┌─ Record extracts

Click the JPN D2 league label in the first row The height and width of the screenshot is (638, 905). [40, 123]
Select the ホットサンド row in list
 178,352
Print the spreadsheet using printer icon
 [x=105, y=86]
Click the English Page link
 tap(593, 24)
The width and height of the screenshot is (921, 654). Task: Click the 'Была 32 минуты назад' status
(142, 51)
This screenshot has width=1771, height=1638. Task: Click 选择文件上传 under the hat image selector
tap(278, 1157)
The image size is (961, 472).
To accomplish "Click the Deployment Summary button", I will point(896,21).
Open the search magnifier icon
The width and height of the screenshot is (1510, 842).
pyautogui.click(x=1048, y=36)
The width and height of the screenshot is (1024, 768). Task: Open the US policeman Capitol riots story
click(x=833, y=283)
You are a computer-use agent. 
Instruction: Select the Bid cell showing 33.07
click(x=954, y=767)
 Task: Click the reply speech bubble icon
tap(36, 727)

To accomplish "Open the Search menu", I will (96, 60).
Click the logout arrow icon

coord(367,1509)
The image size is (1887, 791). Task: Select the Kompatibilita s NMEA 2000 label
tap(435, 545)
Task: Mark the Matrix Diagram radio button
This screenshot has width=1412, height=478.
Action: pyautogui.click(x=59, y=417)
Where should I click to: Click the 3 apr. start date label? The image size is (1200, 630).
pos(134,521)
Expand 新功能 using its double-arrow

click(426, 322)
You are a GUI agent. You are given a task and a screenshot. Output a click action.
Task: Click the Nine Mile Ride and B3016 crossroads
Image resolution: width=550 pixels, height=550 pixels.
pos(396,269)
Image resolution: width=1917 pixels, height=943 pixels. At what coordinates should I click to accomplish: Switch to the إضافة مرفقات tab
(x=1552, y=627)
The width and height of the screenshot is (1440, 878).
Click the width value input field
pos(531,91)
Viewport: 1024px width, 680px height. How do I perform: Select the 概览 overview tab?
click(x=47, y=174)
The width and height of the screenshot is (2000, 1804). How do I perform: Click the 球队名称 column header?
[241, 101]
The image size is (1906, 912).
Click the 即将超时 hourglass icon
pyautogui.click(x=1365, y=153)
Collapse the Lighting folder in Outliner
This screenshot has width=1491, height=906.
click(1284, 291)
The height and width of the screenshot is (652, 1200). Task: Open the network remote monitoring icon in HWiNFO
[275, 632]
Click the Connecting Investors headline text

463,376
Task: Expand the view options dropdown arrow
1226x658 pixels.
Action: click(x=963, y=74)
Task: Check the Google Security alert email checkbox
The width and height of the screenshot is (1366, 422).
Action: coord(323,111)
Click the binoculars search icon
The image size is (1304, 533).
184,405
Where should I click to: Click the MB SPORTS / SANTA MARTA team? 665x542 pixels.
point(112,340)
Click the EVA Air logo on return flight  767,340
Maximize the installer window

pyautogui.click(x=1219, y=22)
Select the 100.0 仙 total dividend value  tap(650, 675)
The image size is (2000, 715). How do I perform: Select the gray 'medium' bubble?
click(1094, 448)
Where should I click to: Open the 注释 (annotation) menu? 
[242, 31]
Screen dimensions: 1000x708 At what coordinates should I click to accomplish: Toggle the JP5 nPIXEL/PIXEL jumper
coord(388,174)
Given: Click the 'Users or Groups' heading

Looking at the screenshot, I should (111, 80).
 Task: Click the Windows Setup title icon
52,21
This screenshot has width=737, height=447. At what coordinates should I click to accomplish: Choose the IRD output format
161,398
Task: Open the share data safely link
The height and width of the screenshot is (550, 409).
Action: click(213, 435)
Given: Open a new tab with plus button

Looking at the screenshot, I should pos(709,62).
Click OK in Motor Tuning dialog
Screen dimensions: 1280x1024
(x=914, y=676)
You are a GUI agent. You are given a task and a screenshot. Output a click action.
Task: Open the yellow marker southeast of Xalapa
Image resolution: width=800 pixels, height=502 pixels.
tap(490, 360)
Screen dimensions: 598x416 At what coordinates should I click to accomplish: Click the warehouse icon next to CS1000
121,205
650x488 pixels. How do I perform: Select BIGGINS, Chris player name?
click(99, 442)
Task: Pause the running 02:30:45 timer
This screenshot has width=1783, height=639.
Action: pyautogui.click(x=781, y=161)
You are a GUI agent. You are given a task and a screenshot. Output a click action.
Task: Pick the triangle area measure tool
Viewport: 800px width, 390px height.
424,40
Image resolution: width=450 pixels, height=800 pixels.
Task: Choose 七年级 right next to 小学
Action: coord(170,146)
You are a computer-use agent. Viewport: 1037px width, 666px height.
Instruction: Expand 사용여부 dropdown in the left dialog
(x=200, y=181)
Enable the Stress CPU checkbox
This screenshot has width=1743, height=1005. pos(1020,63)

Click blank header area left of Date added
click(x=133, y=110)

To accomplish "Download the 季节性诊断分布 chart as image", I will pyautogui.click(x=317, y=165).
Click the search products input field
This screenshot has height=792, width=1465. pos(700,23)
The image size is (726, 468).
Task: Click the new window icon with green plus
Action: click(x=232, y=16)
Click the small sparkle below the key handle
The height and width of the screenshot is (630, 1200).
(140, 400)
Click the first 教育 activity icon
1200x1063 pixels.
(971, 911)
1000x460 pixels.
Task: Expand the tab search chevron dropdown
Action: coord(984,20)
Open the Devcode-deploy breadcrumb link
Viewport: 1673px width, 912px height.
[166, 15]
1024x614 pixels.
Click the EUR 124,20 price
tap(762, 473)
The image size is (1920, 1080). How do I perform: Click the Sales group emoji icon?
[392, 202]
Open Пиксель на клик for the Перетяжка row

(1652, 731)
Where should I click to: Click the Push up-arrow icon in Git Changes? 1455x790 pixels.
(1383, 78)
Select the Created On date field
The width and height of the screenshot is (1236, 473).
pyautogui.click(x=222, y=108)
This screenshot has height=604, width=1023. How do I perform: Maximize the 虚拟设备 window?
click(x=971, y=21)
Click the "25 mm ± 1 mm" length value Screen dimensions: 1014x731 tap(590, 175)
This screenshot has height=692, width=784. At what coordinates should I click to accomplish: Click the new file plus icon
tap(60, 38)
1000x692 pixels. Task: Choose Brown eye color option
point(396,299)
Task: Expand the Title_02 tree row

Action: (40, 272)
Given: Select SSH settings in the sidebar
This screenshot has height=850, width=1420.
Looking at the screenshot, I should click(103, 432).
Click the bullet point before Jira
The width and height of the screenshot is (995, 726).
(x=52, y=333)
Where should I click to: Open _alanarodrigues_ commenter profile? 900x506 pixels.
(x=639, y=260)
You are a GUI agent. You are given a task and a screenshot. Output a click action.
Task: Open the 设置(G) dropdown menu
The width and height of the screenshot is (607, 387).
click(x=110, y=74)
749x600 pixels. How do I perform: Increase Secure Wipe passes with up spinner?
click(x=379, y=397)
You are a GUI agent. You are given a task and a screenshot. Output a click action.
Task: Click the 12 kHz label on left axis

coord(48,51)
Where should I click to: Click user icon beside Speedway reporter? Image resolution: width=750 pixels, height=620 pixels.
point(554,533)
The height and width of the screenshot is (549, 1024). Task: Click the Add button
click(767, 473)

└─

Prompt
Pull every line that holds the string "first" out of the records.

Task response
Click the JPN D2 league label in the first row The height and width of the screenshot is (638, 905). [40, 123]
Click the first 教育 activity icon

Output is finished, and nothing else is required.